Rajendra Pachauri, président du Giec: "J'espère
que cela placera la question (du réchauffement climatique) sur le
devant de la scène et que cela provoquera une plus grande prise de
conscience et un sentiment d'urgence".
José Manuel Barroso, président de la Commission
européenne: "Leur contribution à la lutte contre le changement
climatique a accru l'intérêt pour cette question partout dans le
monde. Leur travail a inspiré tant les responsables politiques que
les citoyens".
Ban Ki-moon
, secrétaire
général des Nations unies s'est dit "ravi" de l'attribution du prix
Nobel, rendant hommage à "l'engagement et à la conviction
exceptionnels d'Al Gore, qui est un exemple du rôle crucial que des
individus et la société civile peuvent jouer pour encourager des
réponses multilatérales sur des sujets planétaires". "Grâce aux
découvertes claires et bien documentées du Giec il est maintenant
établi sans le moindre doute que le réchauffement climatique est en
cours et qu'il est largement provoqué par l'activité
humaine".
Yvo de Boer
, patron de la lutte contre le
réchauffement au sein de l'ONU: ce prix "va aider à assurer le
soutien de l'opinion publique à ce qui est réellement important,
c'est-à-dire de négocier des solutions".
Le WWF
(Fonds mondial pour la nature): le comité
du prix Nobel a reconnu que "le changement climatique est le défi
majeur du 21e siècle".
Achim Steiner
, patron du Programme des Nations
unies pour l'environnement (PNUE): "Le comité du prix Nobel de la
paix a aujourd'hui fait comprendre que le combat contre le
changement climatique est une politique essentielle pour la paix et
la sécurité au 21e siècle".
Nicolas Sarkozy
, président de la République
française, a déclaré que l'attribution du prix Nobel de la Paix à
Al Gore et au GIEC "oblige l'ensemble de la communauté
internationale". "Nous devons maintenant tous ensemble, sous
l'égide des Nations unies, réunir et concrétiser nos efforts pour
définir à l'échelle planétaire un cadre global de lutte contre le
réchauffement climatique", souhaite le président français. Il a
fait part dans un communiqué de sa "très grande joie" après
l'attribution du Prix Nobel de la Paix à Al Gore et au Giec.
Nicolas Hulot
, animateur écologiste français:
"une reconnaissance suprême qui va donner une lisibilité et
décréter une mobilisation planétaire".
Andreï Illarionov
, ancien conseiller économique
du président russe Vladimir Poutine, a estimé qu'il s'agissait du
"pire choix de toute l'histoire" des prix Nobel. Selon lui, qui
était opposé à la ratification par la Russie du protocole de Kyoto,
"le prix Nobel de la Paix est décerné pour la déformation et la
falsification des connaissances sur l'environnement et pour un
appel à un règlement, non pas pacifique, mais de fait violent de
problèmes inexistants".
L'administration Bush
a salué cette récompense
comme une reconnaissance importante, mais a averti que sa politique
climatique ne changerait pas.
Les derniers lauréats
2007: Al Gore (USA) et le Giec
2006: Muhammad Yunus (Bangladesh) et la Grameen Bank
2005: AIEA (Agence internationale de l'énergie atomique) et son directeur Mohamed ElBaradei (Egypte)

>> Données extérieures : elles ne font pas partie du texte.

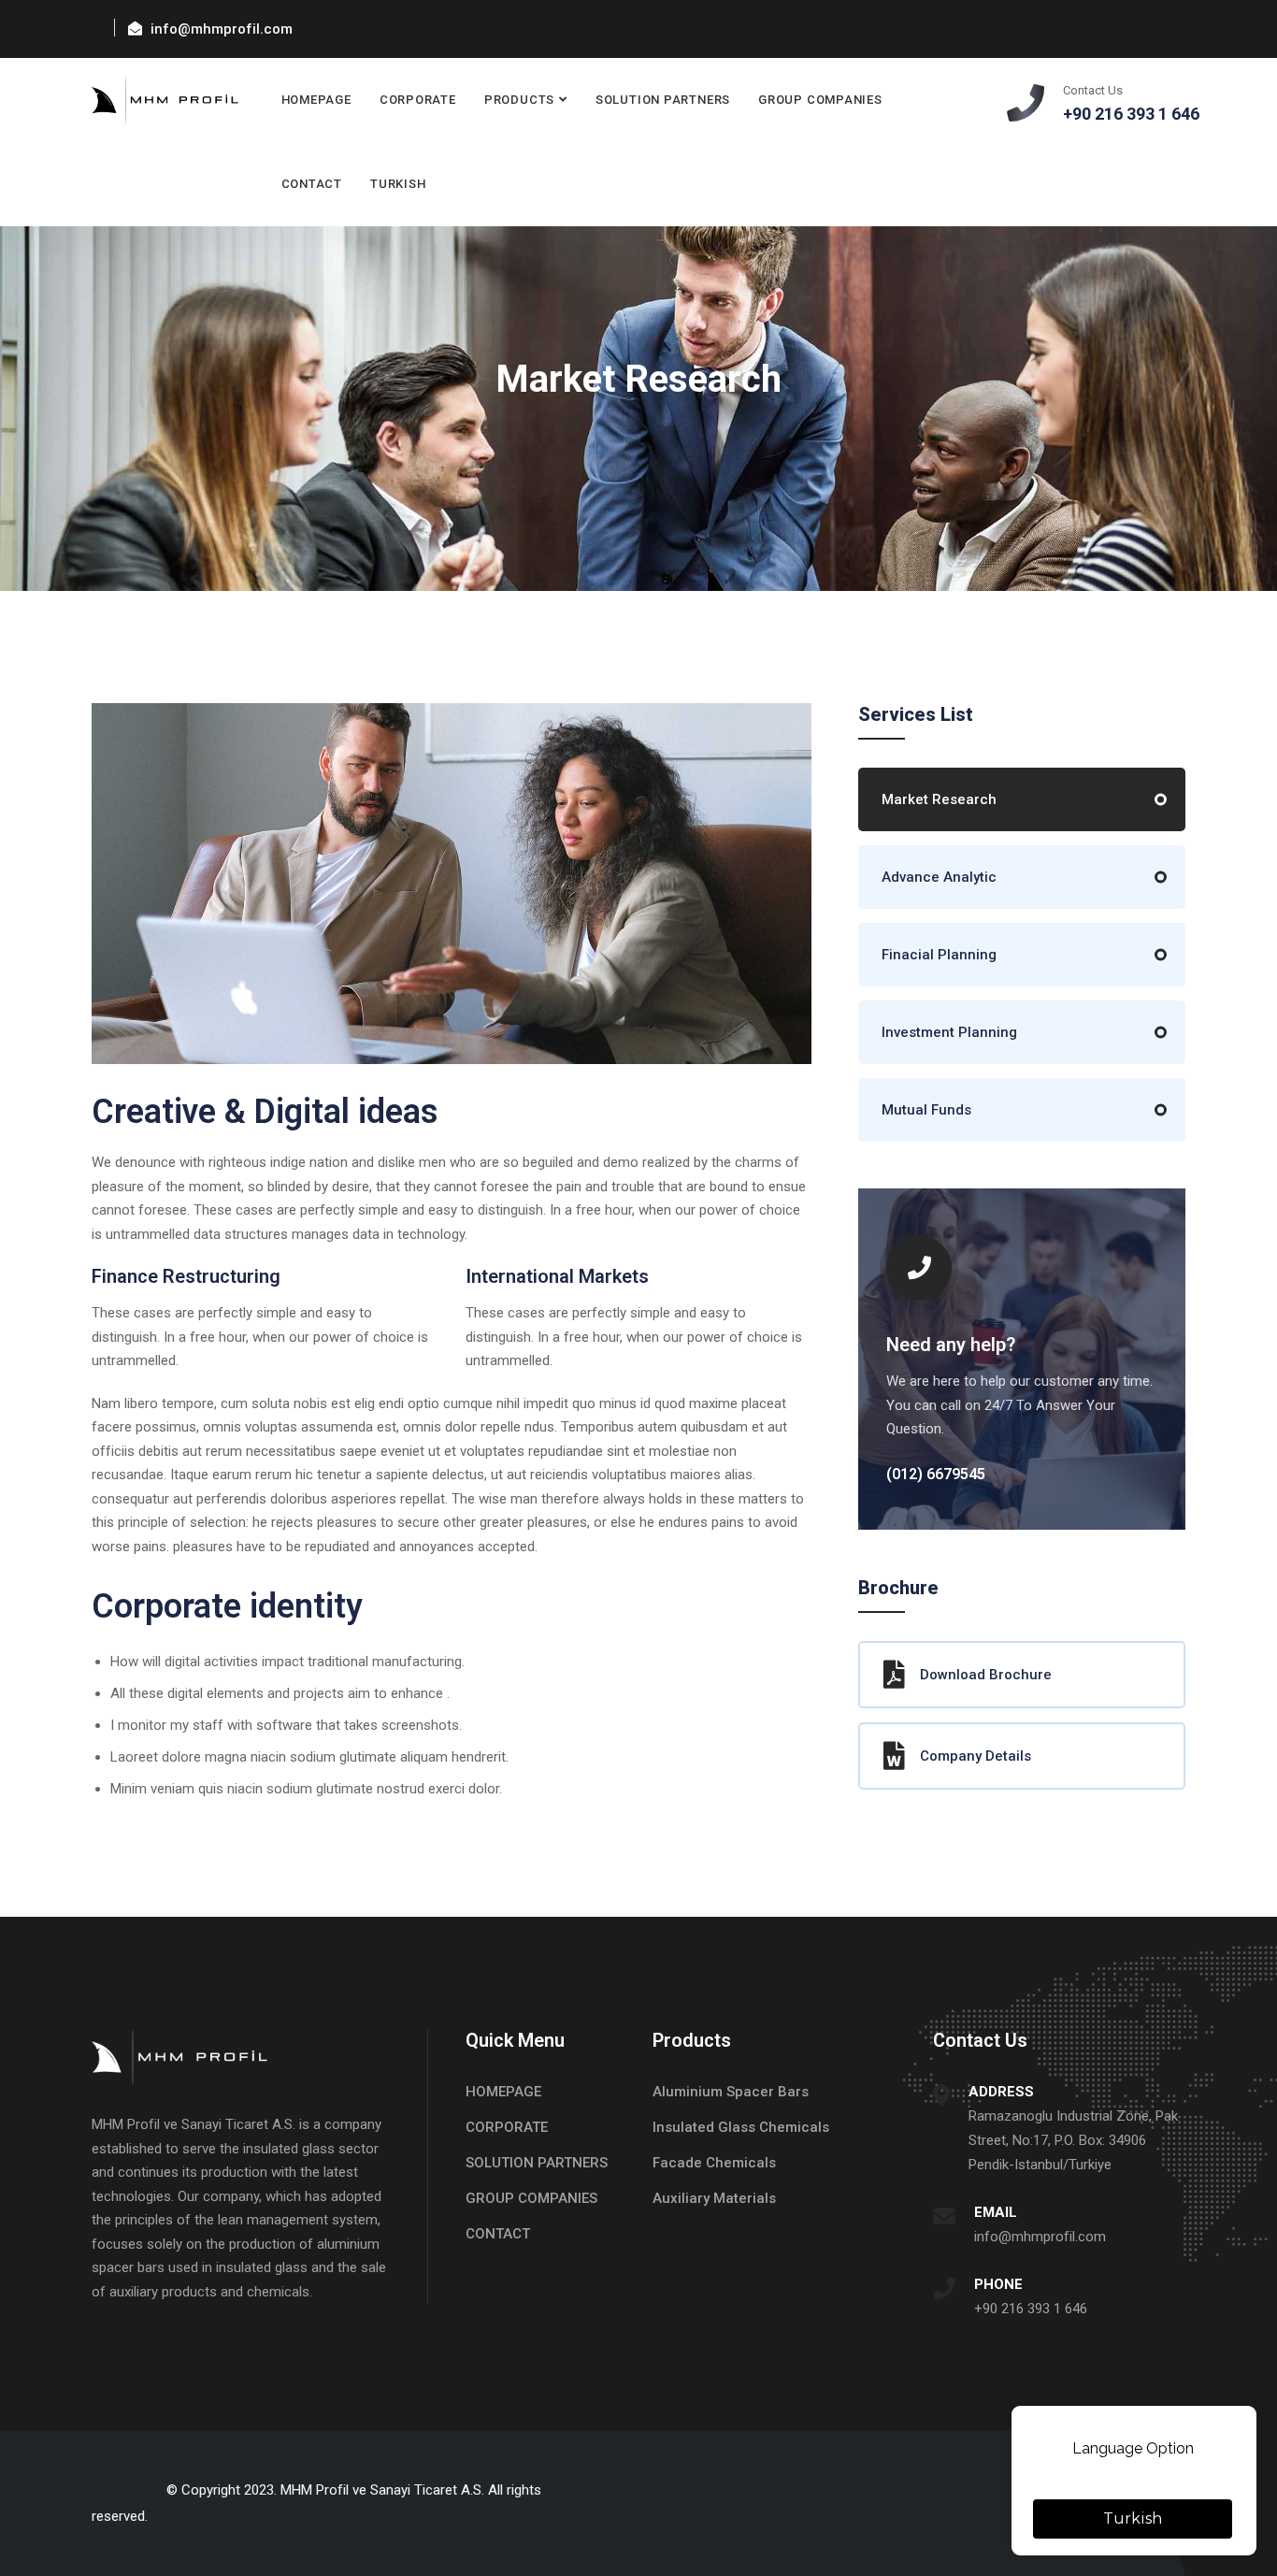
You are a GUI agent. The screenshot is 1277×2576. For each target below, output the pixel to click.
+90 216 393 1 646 (1030, 2308)
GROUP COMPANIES (820, 100)
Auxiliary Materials (714, 2198)
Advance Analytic (939, 877)
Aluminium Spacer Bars (731, 2091)
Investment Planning (949, 1032)
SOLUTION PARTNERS (662, 100)
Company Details (975, 1756)
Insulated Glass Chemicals (741, 2127)
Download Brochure (986, 1674)
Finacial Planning (939, 954)
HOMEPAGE (316, 100)
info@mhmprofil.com (1040, 2236)
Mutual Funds (926, 1109)
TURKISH (397, 184)
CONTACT (311, 184)
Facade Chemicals (714, 2162)
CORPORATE (418, 100)
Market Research (939, 799)
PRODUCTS (519, 100)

2004: Wangari Maathai (Kenya)
2003: Shirin Ebadi (Iran)
2002: Jimmy Carter (USA)
2001: ONU et son secrétaire général Kofi Annan (Ghana)
2000: Kim Dae-Jung (Corée du Sud)
1999: Médecins sans frontières (fondé en France)
1998: John Hume et David Trimble (Irlande du Nord/G-B)
Le travail du Giec
Le Groupe d'experts intergouvernemental sur l'évolution du climat (Giec), consacré vendredi par le Prix Nobel de la Paix, a largement contribué par ses travaux à réveiller la planète sur les dangers du changement climatique depuis 20 ans.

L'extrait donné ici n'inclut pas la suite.